DATA ROWS:
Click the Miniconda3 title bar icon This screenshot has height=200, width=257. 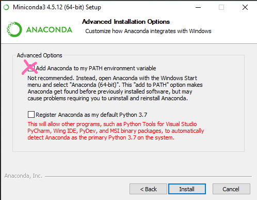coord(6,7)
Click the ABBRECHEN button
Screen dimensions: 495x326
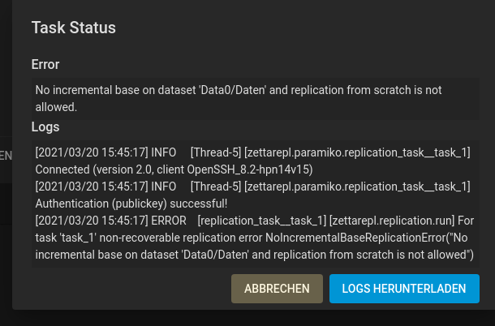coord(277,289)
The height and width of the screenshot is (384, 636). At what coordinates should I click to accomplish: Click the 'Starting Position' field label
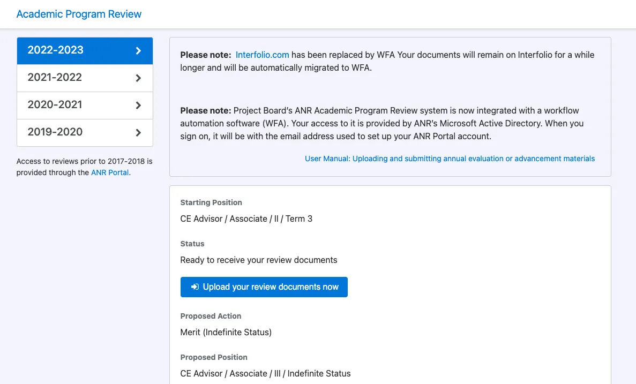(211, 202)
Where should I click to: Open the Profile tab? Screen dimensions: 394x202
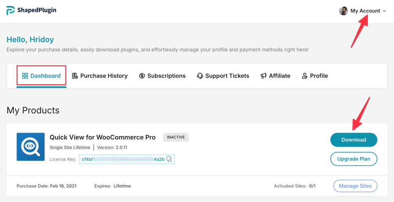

WRITTEN PROBLEM: Count how many lines in the data above contain the string "should", treating uppercase and lowercase as different. Reply with the number only.

WORKED ANSWER: 2